To pick one factor I got wrong in writing the above, it was thinking of my massive update in response to GPT-3 as somewhere near to the median, rather than a substantial outlier. As another example of this, I am the only person I know of who, after GPT-3, dropped everything they were doing to re-orient their career towards AI safety. And that’s within circles of people who you’d think would be primed to respond similarly!
I still think AI projects could be run at vastly larger budgets, so in that sense I still believe in there being an orders-of-magnitude overhang. Just convincing the people with those budgets to fund these projects is apparently much harder than I thought.
I am not unhappy about this.
Curious if you have any other thoughts on this after another 10 months?

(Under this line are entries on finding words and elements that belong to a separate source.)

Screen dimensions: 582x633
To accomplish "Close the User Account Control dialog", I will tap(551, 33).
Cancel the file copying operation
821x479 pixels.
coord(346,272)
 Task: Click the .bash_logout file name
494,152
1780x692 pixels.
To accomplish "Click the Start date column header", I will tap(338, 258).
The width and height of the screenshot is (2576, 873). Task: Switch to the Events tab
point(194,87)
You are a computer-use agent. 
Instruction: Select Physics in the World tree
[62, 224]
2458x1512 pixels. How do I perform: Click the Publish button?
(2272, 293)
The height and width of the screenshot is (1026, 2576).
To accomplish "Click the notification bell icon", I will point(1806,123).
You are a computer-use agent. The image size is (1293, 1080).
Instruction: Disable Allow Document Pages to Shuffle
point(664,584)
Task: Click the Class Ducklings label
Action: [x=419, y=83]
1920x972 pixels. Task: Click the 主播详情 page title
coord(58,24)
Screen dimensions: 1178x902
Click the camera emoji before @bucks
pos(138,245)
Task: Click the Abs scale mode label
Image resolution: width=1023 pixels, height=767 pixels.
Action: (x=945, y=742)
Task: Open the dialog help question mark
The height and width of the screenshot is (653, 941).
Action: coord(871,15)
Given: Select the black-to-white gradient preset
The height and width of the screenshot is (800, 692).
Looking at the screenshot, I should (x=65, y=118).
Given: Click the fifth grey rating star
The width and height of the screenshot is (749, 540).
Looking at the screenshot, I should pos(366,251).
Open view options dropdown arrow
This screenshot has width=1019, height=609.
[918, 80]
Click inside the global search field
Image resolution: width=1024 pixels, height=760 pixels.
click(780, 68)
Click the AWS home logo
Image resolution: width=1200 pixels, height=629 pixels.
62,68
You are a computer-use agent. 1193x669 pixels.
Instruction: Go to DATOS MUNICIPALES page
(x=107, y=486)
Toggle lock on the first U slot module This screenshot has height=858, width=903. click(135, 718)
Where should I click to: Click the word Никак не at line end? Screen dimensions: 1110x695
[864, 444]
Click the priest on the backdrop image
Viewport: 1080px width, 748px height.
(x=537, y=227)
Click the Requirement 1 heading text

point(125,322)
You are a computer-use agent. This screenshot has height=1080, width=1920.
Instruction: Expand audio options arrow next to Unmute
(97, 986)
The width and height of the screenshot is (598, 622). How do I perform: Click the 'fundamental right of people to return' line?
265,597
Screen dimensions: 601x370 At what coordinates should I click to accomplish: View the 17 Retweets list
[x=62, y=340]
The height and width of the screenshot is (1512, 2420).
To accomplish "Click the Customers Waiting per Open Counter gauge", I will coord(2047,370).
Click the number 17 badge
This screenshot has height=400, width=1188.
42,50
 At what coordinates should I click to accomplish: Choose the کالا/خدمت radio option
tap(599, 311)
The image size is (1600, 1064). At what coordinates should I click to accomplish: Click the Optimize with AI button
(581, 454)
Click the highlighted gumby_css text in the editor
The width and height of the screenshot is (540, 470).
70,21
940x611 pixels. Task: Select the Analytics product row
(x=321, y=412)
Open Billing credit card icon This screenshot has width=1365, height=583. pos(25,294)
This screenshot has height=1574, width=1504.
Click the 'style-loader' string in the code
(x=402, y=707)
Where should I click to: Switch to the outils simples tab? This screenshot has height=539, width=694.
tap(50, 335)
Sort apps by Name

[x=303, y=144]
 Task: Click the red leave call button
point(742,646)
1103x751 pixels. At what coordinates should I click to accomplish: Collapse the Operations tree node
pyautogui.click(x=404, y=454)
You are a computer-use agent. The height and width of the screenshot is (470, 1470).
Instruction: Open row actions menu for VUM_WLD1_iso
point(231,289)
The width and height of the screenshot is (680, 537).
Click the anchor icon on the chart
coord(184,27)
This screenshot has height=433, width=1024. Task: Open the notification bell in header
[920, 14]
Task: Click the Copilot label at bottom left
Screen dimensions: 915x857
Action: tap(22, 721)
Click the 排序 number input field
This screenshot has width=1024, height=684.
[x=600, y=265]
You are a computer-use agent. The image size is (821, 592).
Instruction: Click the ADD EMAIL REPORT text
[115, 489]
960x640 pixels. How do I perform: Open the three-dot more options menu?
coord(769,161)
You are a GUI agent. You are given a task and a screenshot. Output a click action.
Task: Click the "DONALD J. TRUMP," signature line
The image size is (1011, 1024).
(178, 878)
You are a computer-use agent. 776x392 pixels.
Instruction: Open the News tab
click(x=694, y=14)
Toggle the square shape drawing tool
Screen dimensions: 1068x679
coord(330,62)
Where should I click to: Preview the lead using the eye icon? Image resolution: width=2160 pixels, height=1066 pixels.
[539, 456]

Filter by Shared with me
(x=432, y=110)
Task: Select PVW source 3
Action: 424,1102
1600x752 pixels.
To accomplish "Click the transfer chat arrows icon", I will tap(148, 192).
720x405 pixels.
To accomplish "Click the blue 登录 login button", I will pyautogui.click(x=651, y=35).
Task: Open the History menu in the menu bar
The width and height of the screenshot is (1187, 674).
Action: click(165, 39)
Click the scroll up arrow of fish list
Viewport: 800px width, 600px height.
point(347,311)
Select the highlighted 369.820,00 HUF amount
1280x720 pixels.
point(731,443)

Those I know who train large models seem to be very confident we will get 100 Trillion parameter models before the end of the decade, but do not seem to think it will happen, say, in the next 2 years.
There is a strange disconcerting phenomena where many of the engineers I’ve talked to most in the position to know, who work for (and in one case owns) companies training 10 billion+ models, seem to have timelines on the order of 5-10 years. Shane Legg recently said he gave a 50% chance of AGI by 2030, which is inline with some the people I’ve talked to on EAI, though many disagree. Leo Gao, I believe, tends to think OpenPhil’s more aggressive estimates are about right, which is less short than some.
I would like “really short timelines” people to make more posts about it, assuming common knowledge of short timelines is a good thing, as the position is not talked about here as much as it should be given how many people seem to believe in it.
For what it’s worth I settled on the Ajeya report aggressive distribution as a reasonable prior after taking a quick skim of the report and then eyeballing the various distributions to see which one felt the most right to me—not a super rigorous process. The best guess timeline feels definitely too slow to me. The biggest reason why my timeline estimate isn’t shorter is essentially correction for planning fallacy.
FWIW if the current trend continues we will first see 1e14 parameter models in 2 to 4 years from now.
>I think there’s still a substantial chance of something 10x large being revealed within 18 months (which I think is the upper bound on ‘timeline measured in months’)
So did that happen?
I suppose the new scaling laws render this sort of thinking obsolete.